It’s difficult to for many people to even think about submitting your tax return whilst the January 31 deadline so fresh in the memory.
However, doing so could have favourable implications on your tax liability for forthcoming payments including the payment on account at the end of July.
Take the example of a business which has had a better year than the previous and therefore is hit with a large bill on 31 January, and a payment on account on 31 July based on a similar forecast for the current tax year. When that business knows that the profit for the current tax year will be lower it is prudent to file a tax return as soon as possible to allow for an adjustment of the payment on account on 31 July.
In another hypothetical scenario there is a client currently being assessed by HMRC as a higher rate taxpayer. In this case his wife doesn’t work and by talking to him now about using available allowances, we can facilitate the transferring some of her personal allowance and doing some income shifting. In doing so the client can radically reduce his tax bill. In addition, by submitting his tax return in early April he can get his tax code amended and reduce his payment on account.

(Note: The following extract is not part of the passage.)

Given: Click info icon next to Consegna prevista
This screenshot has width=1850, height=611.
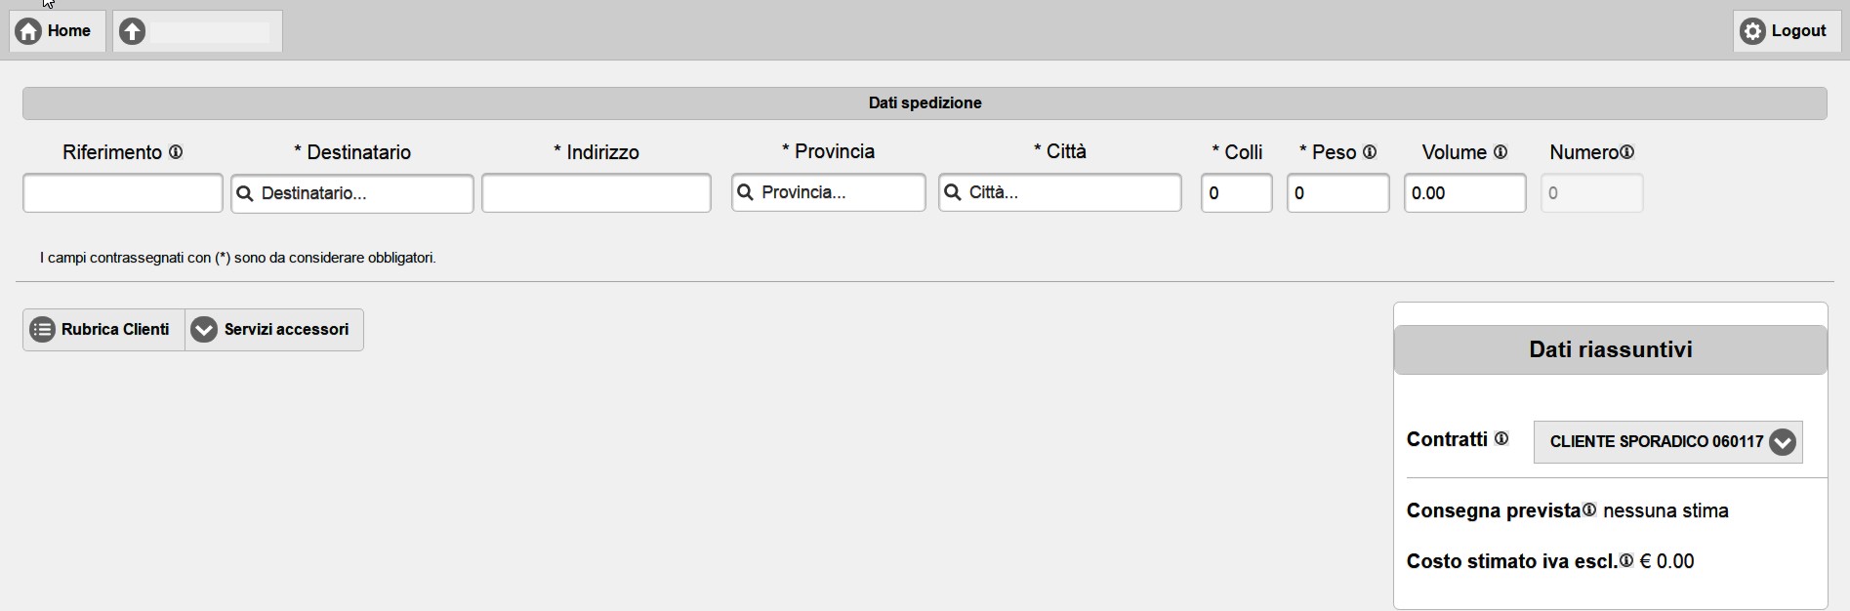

Cash is the life blood of any business, no matter what size, and the scenarios above are just two cases which present favourable implications.
So many people lose sight that their tax return is due for submission from 6 April and that 31 January is the last day deadline.
Finally, an additional benefit is that by being proactive in April, you will catch your accountant in a far more relaxed mood, and with more time available to look at your case than you would in December or January.